SECTION
TWO: EMPLOYERS/PLAN SPONSORS AND GROUP HEALTH PLANS
The
final privacy regulation is applicable to covered entities, which
are defined as health plans, health care clearing houses and health
care providers who conduct certain financial and administrative
transactions electronically. Employers or plan sponsors who provide
health plans are NOT covered entities but the group health plans
they establish for their employees are covered entities. Group health
plans are covered entities under HIPAA and are defined as "an
individual or group plan that provides, or pays the cost of, medical
care". This definition includes the following:
- Group
health plan- an employee welfare benefit plan including insured
and self-funded plans established by the plan sponsor that provides
for medical care benefits and that either has 50 or more participants
or is administered by another business entity. The benefits can
be fully insured by a health insurance carrier or administered
by an external nonaffiliated third party (such as a third part
administrator);
- Employee
welfare benefit plan or any other arrangement that is established
or maintained for the purpose of offering or providing health
benefits to the employees of two or more employers;
- Any
other individual or group plan, or combination of individual or
group plans, that provides or pays for the cost of medical care;
An
insurer, but only when actually providing group health insurance
and not simply acting as a third-party administrator;
An HMO
WHAT
DOES HIPAA PRIVACY MEAN TO GROUP HEALTH PLANS?
The
HIPAA privacy regulations will significantly affect group health
plans.
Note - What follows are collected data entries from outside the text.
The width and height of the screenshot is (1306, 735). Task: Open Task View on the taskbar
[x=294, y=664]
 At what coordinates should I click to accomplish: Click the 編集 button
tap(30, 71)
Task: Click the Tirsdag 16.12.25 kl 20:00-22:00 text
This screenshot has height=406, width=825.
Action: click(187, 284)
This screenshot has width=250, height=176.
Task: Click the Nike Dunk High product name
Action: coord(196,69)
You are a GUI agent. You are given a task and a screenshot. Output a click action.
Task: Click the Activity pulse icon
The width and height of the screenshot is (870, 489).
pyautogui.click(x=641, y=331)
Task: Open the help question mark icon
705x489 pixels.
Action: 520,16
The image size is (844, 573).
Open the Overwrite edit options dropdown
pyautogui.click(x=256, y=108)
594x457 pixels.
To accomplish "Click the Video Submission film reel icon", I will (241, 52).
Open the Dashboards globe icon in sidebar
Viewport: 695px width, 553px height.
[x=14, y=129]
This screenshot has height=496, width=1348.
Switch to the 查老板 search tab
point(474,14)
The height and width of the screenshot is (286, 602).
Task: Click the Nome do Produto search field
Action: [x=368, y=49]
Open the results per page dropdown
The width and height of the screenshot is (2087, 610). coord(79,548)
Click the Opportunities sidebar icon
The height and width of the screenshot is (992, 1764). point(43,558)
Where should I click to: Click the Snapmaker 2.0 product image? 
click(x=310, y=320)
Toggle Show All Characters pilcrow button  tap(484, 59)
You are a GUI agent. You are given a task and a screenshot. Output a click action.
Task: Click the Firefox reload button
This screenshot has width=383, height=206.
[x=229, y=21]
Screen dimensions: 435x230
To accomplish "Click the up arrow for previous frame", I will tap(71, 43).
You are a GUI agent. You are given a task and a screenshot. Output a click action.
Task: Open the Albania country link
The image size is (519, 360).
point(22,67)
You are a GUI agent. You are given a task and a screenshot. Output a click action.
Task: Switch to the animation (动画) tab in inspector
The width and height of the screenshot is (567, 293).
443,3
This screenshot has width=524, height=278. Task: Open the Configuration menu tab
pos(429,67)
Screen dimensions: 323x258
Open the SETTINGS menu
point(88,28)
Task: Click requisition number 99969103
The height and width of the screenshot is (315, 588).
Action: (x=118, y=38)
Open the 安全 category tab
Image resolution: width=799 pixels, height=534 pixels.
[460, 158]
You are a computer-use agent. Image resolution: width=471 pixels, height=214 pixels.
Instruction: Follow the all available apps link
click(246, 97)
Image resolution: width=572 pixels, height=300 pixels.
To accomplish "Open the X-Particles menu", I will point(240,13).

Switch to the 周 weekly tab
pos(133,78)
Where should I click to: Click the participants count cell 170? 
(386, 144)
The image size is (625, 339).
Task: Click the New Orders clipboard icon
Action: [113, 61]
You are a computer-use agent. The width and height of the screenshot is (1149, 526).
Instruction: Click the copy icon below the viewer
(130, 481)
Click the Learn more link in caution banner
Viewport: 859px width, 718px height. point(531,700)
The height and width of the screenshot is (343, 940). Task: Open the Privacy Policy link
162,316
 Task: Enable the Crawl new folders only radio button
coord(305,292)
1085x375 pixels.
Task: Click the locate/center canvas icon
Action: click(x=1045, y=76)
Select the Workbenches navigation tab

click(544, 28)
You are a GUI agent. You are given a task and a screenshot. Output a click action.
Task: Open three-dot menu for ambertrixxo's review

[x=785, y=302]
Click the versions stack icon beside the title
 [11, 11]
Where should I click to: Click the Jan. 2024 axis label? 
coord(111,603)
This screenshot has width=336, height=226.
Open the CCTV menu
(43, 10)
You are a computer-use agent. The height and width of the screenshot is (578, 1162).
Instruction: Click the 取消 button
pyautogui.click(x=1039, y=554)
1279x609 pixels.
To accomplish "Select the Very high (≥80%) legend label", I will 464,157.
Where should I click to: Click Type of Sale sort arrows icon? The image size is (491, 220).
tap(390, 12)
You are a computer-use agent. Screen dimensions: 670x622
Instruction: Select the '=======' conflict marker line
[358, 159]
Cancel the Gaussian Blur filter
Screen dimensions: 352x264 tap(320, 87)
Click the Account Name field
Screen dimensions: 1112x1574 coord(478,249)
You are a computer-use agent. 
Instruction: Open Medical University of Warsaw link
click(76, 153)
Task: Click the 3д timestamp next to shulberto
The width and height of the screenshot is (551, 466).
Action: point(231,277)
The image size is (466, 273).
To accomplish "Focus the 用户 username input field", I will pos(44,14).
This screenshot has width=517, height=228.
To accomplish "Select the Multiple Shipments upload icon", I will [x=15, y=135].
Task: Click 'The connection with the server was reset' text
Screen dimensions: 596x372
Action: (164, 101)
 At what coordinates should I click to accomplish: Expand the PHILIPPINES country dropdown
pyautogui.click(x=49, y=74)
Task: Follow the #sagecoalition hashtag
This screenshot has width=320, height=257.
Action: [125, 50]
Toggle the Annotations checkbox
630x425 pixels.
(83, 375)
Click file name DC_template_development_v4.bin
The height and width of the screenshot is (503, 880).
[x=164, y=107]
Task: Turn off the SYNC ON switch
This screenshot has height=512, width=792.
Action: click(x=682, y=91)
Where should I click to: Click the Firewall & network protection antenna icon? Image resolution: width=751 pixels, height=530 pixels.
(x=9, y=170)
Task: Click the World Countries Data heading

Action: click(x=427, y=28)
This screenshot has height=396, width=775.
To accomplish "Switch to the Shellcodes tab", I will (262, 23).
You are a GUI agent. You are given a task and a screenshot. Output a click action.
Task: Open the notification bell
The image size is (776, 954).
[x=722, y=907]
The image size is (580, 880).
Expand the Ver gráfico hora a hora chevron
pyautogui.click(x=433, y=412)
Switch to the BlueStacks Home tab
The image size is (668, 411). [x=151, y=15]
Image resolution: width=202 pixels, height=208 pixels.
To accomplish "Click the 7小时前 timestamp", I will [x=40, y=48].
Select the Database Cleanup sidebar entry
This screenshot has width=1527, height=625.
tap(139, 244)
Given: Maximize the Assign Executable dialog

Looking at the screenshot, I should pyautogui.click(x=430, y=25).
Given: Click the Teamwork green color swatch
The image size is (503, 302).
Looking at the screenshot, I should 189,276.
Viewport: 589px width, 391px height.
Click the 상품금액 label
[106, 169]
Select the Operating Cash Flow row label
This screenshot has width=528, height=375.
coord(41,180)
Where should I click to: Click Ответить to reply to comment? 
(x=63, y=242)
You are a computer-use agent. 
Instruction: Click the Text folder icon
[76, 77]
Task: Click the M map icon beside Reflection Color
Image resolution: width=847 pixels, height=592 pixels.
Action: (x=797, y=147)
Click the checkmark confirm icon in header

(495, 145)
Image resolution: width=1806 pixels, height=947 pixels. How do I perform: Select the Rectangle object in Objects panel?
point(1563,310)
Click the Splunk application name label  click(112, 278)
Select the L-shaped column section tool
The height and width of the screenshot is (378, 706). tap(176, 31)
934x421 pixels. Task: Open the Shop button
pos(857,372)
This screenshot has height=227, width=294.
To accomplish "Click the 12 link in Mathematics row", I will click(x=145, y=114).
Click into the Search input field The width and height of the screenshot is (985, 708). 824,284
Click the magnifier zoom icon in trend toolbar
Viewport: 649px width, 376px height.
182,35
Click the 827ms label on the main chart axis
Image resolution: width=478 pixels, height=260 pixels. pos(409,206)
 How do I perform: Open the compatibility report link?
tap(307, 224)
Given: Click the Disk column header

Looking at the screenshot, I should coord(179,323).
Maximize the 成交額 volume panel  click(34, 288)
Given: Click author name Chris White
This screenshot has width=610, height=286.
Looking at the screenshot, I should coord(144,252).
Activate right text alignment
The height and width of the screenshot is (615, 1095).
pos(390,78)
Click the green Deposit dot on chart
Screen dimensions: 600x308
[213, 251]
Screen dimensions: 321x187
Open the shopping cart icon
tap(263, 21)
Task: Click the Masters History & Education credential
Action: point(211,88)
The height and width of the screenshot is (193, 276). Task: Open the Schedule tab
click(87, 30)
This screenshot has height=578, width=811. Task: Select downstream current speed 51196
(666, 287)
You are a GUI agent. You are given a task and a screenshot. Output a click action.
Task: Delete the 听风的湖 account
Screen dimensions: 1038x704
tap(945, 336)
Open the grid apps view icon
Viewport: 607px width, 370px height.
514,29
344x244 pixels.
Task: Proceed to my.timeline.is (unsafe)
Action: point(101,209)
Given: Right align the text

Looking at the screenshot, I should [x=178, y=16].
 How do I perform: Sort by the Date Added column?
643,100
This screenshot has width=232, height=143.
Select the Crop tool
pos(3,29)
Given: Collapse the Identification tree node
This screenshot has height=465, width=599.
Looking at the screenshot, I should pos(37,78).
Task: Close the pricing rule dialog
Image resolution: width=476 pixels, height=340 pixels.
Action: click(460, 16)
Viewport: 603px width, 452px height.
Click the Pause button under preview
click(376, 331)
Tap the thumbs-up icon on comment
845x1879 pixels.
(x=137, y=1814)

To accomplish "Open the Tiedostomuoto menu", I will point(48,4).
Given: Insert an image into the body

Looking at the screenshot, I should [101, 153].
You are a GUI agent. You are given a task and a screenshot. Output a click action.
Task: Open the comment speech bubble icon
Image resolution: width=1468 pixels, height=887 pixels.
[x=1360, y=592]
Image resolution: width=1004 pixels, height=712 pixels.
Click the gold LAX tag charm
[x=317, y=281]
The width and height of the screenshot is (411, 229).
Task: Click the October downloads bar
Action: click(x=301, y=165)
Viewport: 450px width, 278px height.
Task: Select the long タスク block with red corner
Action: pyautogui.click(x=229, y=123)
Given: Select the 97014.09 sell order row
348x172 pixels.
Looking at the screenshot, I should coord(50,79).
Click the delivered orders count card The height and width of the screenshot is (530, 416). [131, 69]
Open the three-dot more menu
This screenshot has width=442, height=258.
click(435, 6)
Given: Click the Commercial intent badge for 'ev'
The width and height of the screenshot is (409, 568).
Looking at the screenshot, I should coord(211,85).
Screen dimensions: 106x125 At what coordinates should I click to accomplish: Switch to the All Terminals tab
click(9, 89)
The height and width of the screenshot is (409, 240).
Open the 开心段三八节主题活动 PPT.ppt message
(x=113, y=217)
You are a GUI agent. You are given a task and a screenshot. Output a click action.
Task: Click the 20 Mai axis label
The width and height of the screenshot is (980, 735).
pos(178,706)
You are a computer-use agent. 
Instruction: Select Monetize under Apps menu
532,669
The degree of this impact will greatly depend on whether
the group health plan is fully insured or self-funded for its health
care benefits. Another variable affecting the impact of HIPAA compliance
on groups is the amount of PHI that the group health plan elects
to receive.
What
Does Noncompliance Mean?
Group
health plans would be aware that not complying with the regulation
could mean both civil and criminal penalties. (Please refer to the
previous section on accountability for details on the potential
penalties for noncompliance.) With these types of consequences at
stake, group health plans must familiarize themselves with the privacy
regulation and how they can become compliant.
Are
Groups Subject to the HIPAA Privacy Regulation?
Most
group health plans (except self-sd ministered group health plans
with less that 50 participants and certain government-funded plans)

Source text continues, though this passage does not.